*INSTRUÇÕES DO EXERCÍCIO:*
1. Imprima a parte da reportagem sobre o esquema de extorsão em Indaiatuba que começa em "Durante o período" e segue até "executada pelo escrivão.".
2. Dê o prosseguimento da reportagem sobre o esquema de extorsão em Indaiatuba a partir do ponto em que ela termina.

*TEXTO SELECIONADO:*
###

Durante o período de um ano, compreendido entre 2022 e 2023, os promotores identificaram pelo menos dez empresários em Indaiatuba que foram vítimas do grupo criminoso liderado pelo delegado titular do 1º Distrito Policial (DP), José Clésio Silva de Oliveira Filho. Embora ainda não tenham sido detalhadas as responsabilidades individuais de cada membro do grupo, o promotor Paulo Guilherme Carolis Lúcio explicou que os investigadores e guardas municipais, por exemplo, eram encarregados de contatar as vítimas e identificar supostas irregularidades em seus estabelecimentos. Em seguida, levavam essas vítimas à delegacia para o registro do boletim de ocorrência, tarefa executada pelo escrivão.

Os funcionários comissionados e um fiscal tinham a responsabilidade de pressionar as vítimas a resolver rapidamente as questões judiciais na delegacia. Os advogados se inseriam no esquema criminoso para intermediar os pagamentos e até mesmo negociar a entrega de chaves de carros. Além disso, cobravam honorários sobre as propinas recebidas.

"As condutas dos advogados são variadas. Havia situações que advogados atuavam nos escritórios, mas outras situações que aconteciam dentro da delegacia, como a existência de uma sala onde é bem narrado na investigação, uma sala que nós chamamos 'de sala de extorsão', onde foi colocado drogas na mesa de uma vítima que estava algemada, com claros indicativos: olha, ou você aceita o acordo, ou essas substâncias ilícitas serão suas", explicou o promotor.

Operação envolveu 15 promotores de Justiça e 19 policiais civis (Divulgação)

Operação envolveu 15 promotores de Justiça e 19 policiais civis (Divulgação)

###

*MATERIAL FORNECIDO:*
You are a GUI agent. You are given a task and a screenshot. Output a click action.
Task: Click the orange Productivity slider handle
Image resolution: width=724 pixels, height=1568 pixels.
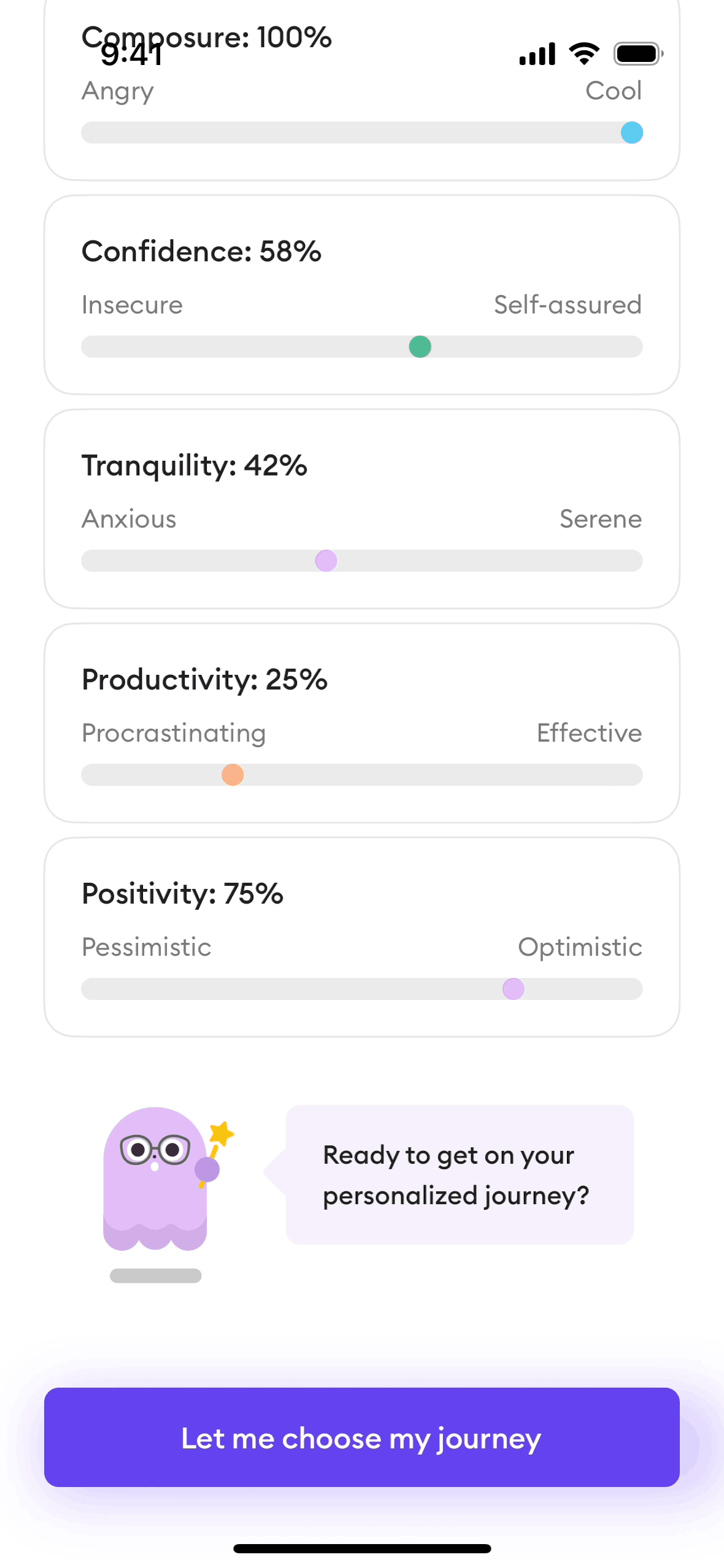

###

*RESULTADOS FINAIS:*
1.
Durante o período de um ano, compreendido entre 2022 e 2023, os promotores identificaram pelo menos dez empresários em Indaiatuba que foram vítimas do grupo criminoso liderado pelo delegado titular do 1º Distrito Policial (DP), José Clésio Silva de Oliveira Filho. Embora ainda não tenham sido detalhadas as responsabilidades individuais de cada membro do grupo, o promotor Paulo Guilherme Carolis Lúcio explicou que os investigadores e guardas municipais, por exemplo, eram encarregados de contatar as vítimas e identificar supostas irregularidades em seus estabelecimentos. Em seguida, levavam essas vítimas à delegacia para o registro do boletim de ocorrência, tarefa executada pelo escrivão.

2.
As investigações sobre o grupo tiveram início em dezembro do ano passado, quando uma das vítimas formalizou uma denúncia e apresentou evidências do esquema criminoso. Os promotores descobriram que as vítimas eram selecionadas com base em sua capacidade financeira, sendo geralmente empresários estabelecidos há décadas, como proprietários de supermercados, açougues, estacionamentos, lojas de roupas e têxteis. Eram pessoas com recursos para pagar propinas e cujos negócios, devido ao volume de mercadorias ou ao tipo de transações, poderiam suscitar preocupações quanto a possíveis intervenções policiais.

De acordo com os promotores, o grupo exigia propinas que variavam de R$ 1 milhão a R$ 3 milhões. Em uma ocasião, um empresário teve cerca de R$ 300 mil apreendidos, e sua prisão foi decretada sob a alegação de posse de uma arma ilegal no local, embora, segundo Carolis, essa arma nunca tenha sido encontrada.

O empresário foi levado à delegacia e permaneceu detido por algumas horas, até que lhe foi solicitada uma propina no valor de R$ 3 milhões. Ele acabou pagando R$ 800 mil para evitar sua prisão e para que não fosse registrado um boletim de ocorrência, o qual justificaria a intervenção inicial, envolvendo uma busca e apreensão em sua residência. "Também foram relatados casos de policiais elaborando registros de ocorrências com datas retroativas após a atuação das equipes de investigação", acrescentou o promotor.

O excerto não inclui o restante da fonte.